* **Challenge**: Reproduce verbatim the stretch of material from the line containing "Where should I" through the line containing "will [345, 124].", both ends included.

* **Data records**:
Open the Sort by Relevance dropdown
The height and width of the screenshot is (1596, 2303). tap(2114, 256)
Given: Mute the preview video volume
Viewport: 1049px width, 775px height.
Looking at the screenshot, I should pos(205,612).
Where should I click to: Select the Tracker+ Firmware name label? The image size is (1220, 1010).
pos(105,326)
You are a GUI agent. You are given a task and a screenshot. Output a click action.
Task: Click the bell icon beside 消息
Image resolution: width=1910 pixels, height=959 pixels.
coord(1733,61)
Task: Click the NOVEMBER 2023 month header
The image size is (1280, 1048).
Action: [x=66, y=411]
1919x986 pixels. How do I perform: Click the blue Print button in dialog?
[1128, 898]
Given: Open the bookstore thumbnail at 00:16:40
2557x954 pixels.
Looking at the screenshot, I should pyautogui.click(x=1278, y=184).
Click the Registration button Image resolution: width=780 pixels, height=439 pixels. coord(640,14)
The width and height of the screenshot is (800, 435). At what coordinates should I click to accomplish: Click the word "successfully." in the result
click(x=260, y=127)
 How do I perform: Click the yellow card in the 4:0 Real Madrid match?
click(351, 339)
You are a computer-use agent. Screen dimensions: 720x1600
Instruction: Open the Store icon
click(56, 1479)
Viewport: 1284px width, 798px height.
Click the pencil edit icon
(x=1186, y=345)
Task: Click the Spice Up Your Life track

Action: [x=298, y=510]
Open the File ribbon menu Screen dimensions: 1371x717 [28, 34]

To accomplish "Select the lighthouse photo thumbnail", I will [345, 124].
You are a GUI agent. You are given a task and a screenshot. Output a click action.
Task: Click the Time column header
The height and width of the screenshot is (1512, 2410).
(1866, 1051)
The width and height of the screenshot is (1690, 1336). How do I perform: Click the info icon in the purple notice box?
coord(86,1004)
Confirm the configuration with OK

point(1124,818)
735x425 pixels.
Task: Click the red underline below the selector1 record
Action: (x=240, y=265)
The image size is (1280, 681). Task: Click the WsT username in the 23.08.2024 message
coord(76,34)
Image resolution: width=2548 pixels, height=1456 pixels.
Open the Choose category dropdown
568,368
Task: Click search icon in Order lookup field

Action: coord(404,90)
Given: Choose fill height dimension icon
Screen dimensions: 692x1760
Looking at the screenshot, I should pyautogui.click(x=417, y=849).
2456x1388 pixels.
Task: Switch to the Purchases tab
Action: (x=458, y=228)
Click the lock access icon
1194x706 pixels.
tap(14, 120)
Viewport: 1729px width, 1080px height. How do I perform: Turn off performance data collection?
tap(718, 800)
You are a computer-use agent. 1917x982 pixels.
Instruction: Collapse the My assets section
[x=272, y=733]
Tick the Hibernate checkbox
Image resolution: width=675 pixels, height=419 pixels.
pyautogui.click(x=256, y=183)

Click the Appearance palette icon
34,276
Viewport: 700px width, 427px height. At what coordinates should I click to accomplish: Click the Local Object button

* **Result**:
Where should I click to: Select the Tracker+ Firmware name label? The image size is (1220, 1010).
pos(105,326)
You are a GUI agent. You are given a task and a screenshot. Output a click action.
Task: Click the bell icon beside 消息
Image resolution: width=1910 pixels, height=959 pixels.
coord(1733,61)
Task: Click the NOVEMBER 2023 month header
The image size is (1280, 1048).
Action: [x=66, y=411]
1919x986 pixels. How do I perform: Click the blue Print button in dialog?
[1128, 898]
Given: Open the bookstore thumbnail at 00:16:40
2557x954 pixels.
Looking at the screenshot, I should pyautogui.click(x=1278, y=184).
Click the Registration button Image resolution: width=780 pixels, height=439 pixels. coord(640,14)
The width and height of the screenshot is (800, 435). At what coordinates should I click to accomplish: Click the word "successfully." in the result
click(x=260, y=127)
 How do I perform: Click the yellow card in the 4:0 Real Madrid match?
click(351, 339)
You are a computer-use agent. Screen dimensions: 720x1600
Instruction: Open the Store icon
click(56, 1479)
Viewport: 1284px width, 798px height.
Click the pencil edit icon
(x=1186, y=345)
Task: Click the Spice Up Your Life track

Action: [x=298, y=510]
Open the File ribbon menu Screen dimensions: 1371x717 [28, 34]

To accomplish "Select the lighthouse photo thumbnail", I will [345, 124].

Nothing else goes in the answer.